Similar to collective operations, all RMA operations in NVSHMEM4Py require a CUDA stream to be provided. The stream is used for proper synchronization of GPU operations. See the CUDA.Core Stream docs for more details.

Memory Management for RMA

NVSHMEM4Py requires explicit memory management. You must call nvshmem.core.free() on symmetric memory when you’re done with it. Relying on Python’s garbage collector will cause an NvshmemError exception, and the memory will be leaked until nvshmem.core.finalize() is called. This requirement exists to prevent deadlocks that could occur if the garbage collector attempted to free NVSHMEM symmetric memory.

RMA Examples

Put Example:

import nvshmem.core as nvshmem
import cupy as cp
from cuda.core.experimental import Device

# Initialize NVSHMEM (initialization code not shown)

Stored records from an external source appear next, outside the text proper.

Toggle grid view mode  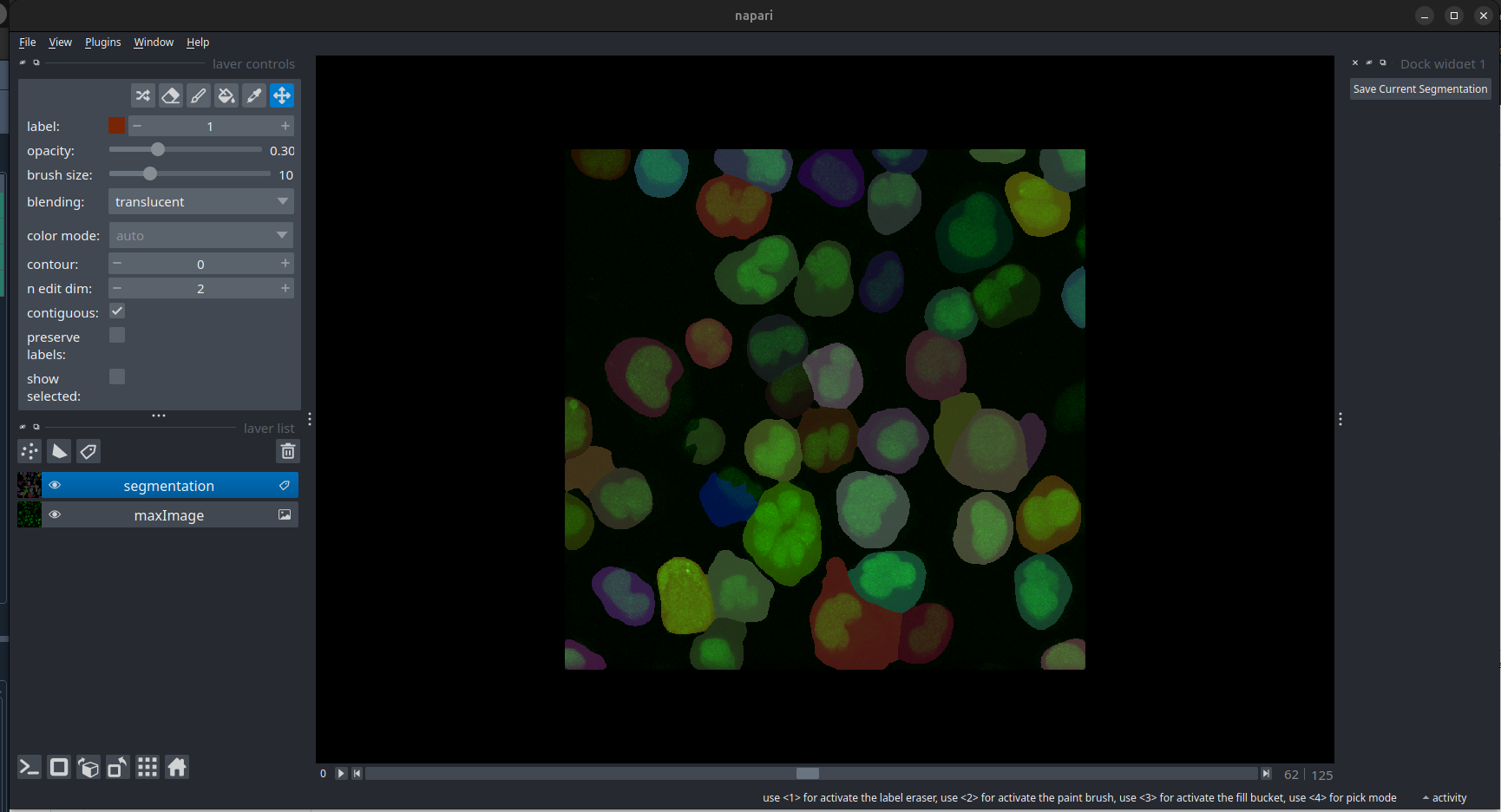[147, 767]
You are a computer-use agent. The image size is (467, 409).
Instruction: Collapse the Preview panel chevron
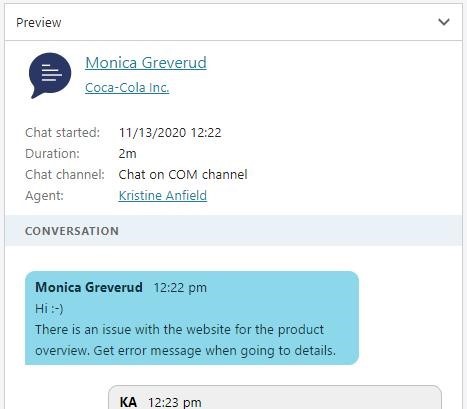(x=444, y=22)

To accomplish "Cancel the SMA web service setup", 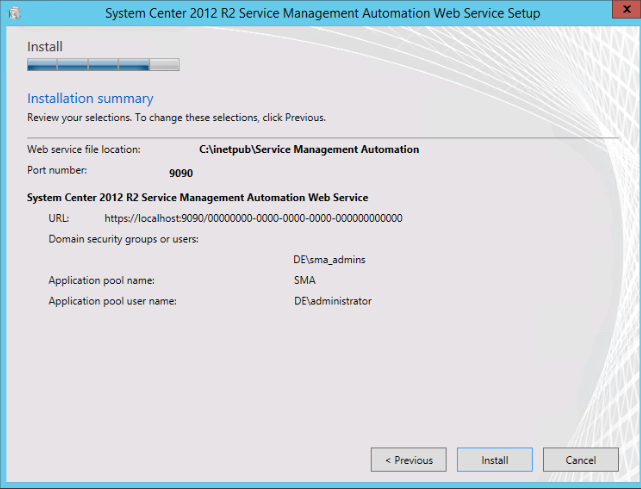I will pyautogui.click(x=580, y=460).
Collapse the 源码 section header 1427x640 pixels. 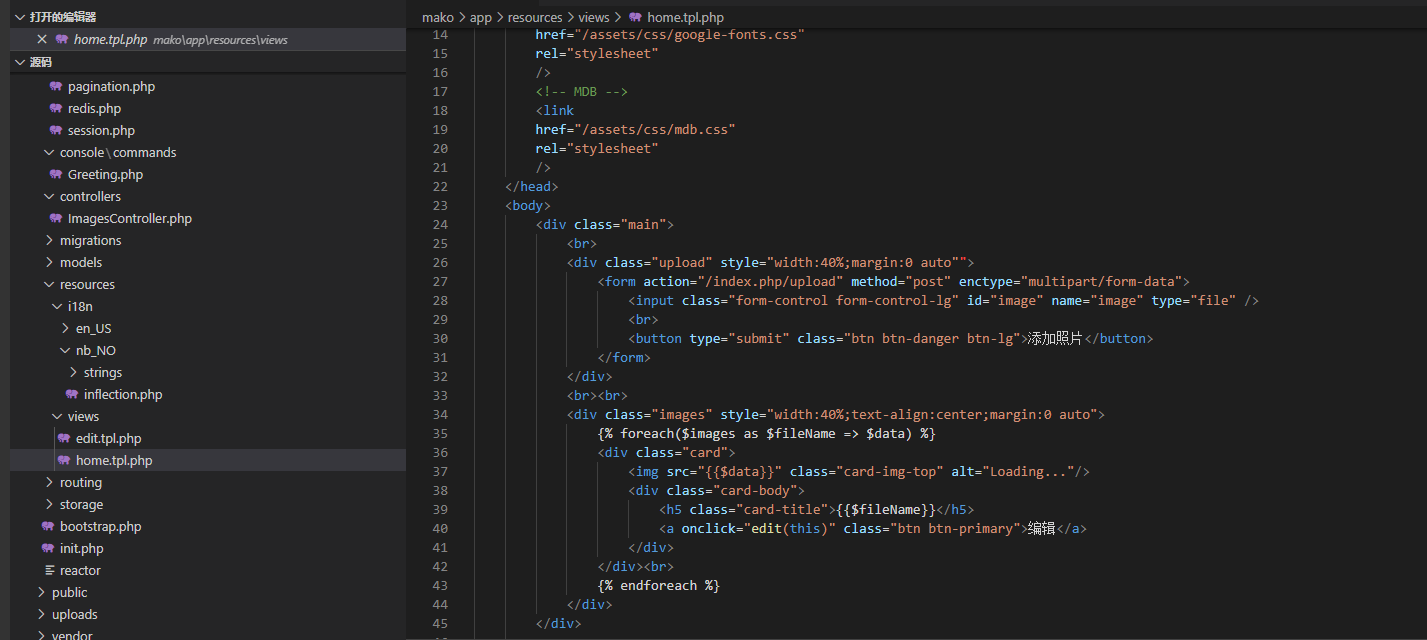coord(20,62)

# Get current device and create a stream
device = Device()
stream = device.create_stream()

# Allocate symmetric memory
size = 10
src_array = nvshmem.array((size,), dtype=cp.float32)
dest_array = nvshmem.array((size,), dtype=cp.float32)

# Set values on local PE
my_pe = nvshmem.my_pe()
n_pes = nvshmem.n_pes()

# Fill source array with PE ID
src_array[:] = cp.ones(size, dtype=cp.float32) * my_pe

# Target PE (circular next PE)
target_pe = (my_pe + 1) % n_pes

# Put data to the target PE
nvshmem.put(dest_array, src_array, size, target_pe, stream=stream)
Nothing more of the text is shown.